Ne-Yo singles chronology
|  | "Stay" (2005) | "So Sick" (2005) |

Music video
- "Stay" on YouTube

= Stay (Ne-Yo song) =

"Stay" is the debut single by American singer Ne-Yo, taken from his debut studio album, In My Own Words (2006). Released commercially by Def Jam Recordings in September 2005, it was written by Ne-Yo, Ron "Neff-U" Feemster, Ray Blaylock, Solomon Ridge Jr., and rapper Peedi Peedi—who is also featured on the song. Production of "Stay" was handled by Feemster. The song incorporates an interpolation of American musical group DeBarge's "Stay with Me" (1983).
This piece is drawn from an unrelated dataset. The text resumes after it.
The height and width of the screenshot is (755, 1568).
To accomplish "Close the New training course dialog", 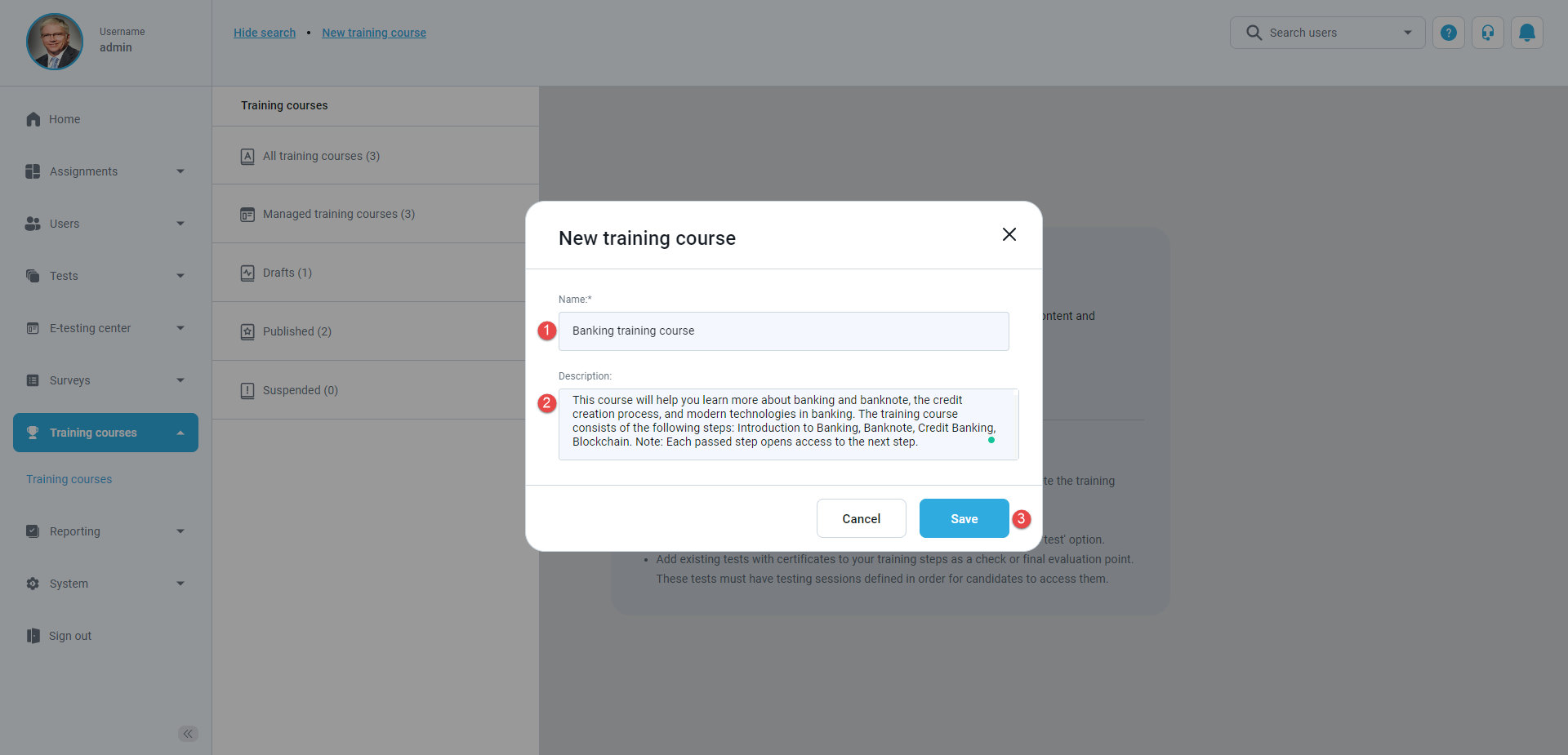I will click(x=1009, y=235).
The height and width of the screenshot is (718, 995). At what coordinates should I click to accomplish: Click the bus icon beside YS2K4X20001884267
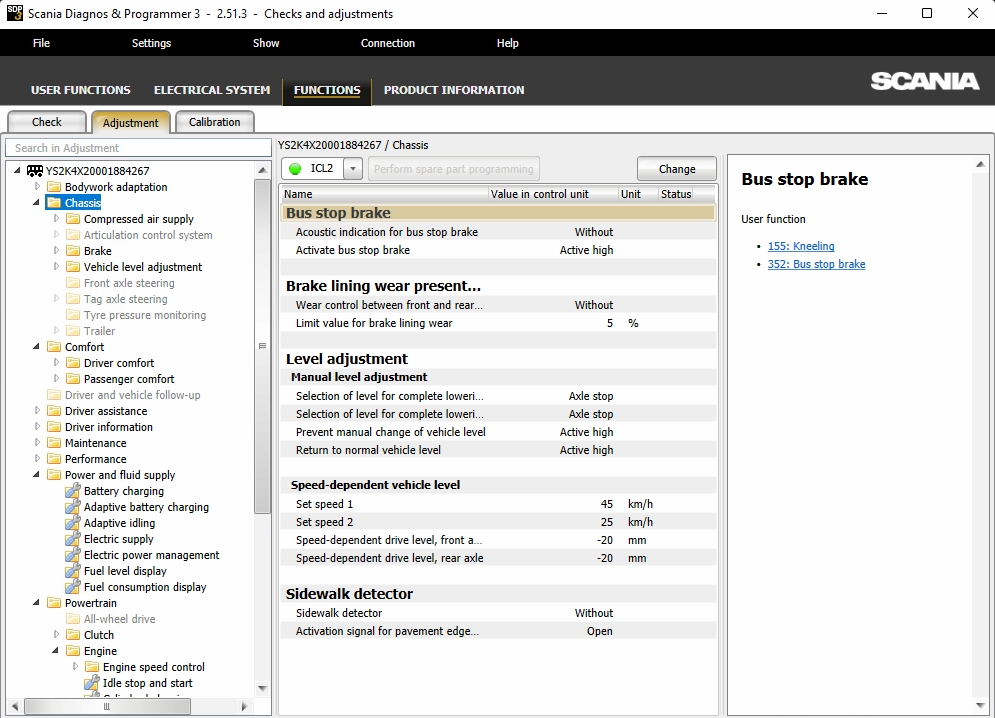(35, 171)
Due to the inclusion of the sample, writers Mark DeBarge, and Etterlene Jordan are also credited as songwriters. The song peaked at number 36 on the Billboard Hot R&B/Hip-Hop Songs chart, and reached top ten of the Finnish Singles Chart.

==Background==
"Stay" was one of the first songs that Ne-Yo recorded specifically for his debut studio album, In My Own Words (2006). It was written by singer along with Ron "Neff-U" Feemster, Ray Blaylock, Solomon Ridge Jr., and guest vocalist Peedi Peedi, while production on the song was helmed by Feemster. It incorporates an interpolation of American musical group DeBarge's "Stay with Me" (1983). Due to the inclusion of the sample, original writers Mark DeBarge, and Etterlene Jordan are also credited as songwriters. Initially recorded without Peedi Peedi, then-Def Jam CEO Jay-Z felt that "Stay" needed a "hip-hop element." He eventually decided on adding scratches in the beginning of the song, and also consulted Peedi's to record vocals for its bridge.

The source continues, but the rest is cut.